• **Exercise**:
Your output must reproduce all the records below precisely and contain no pictures.

• **Information provided**:
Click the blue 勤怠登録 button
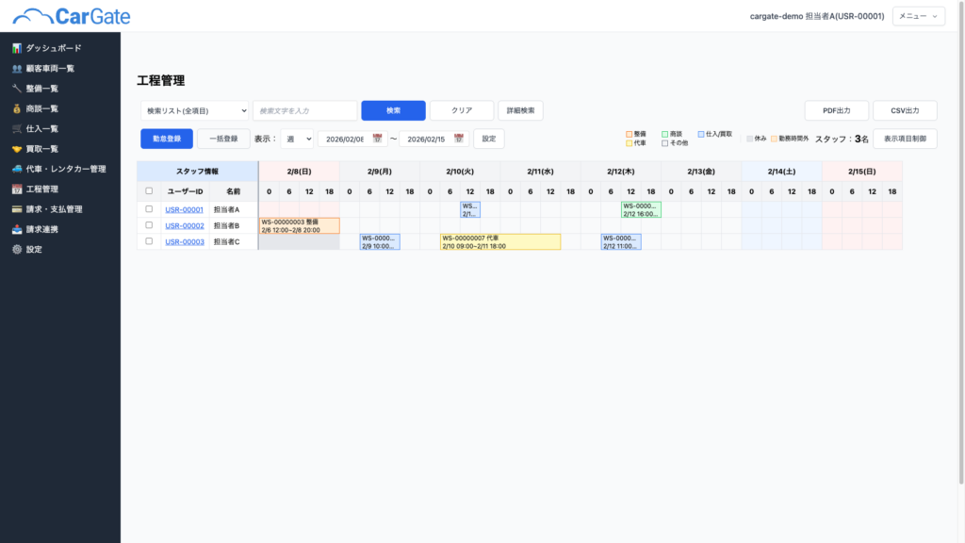pos(167,139)
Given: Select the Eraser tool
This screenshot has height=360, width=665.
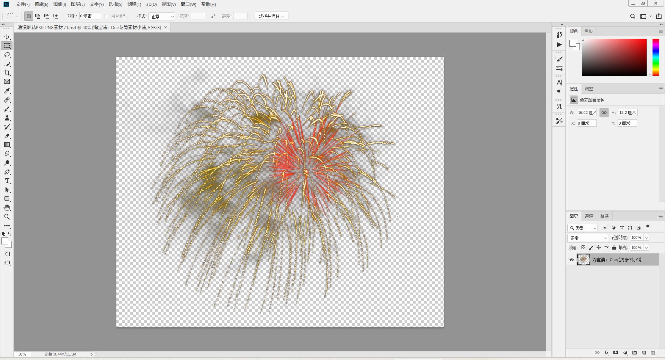Looking at the screenshot, I should [7, 136].
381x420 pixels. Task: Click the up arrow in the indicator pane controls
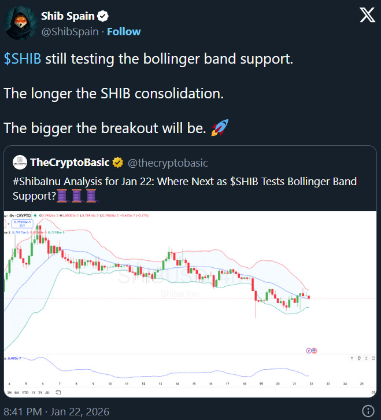point(352,359)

• **Answer section**:
Click the blue 勤怠登録 button
pos(167,139)
Given: Select the Eraser tool
This screenshot has height=360, width=665.
Looking at the screenshot, I should [7, 136].
381x420 pixels. Task: Click the up arrow in the indicator pane controls
point(352,359)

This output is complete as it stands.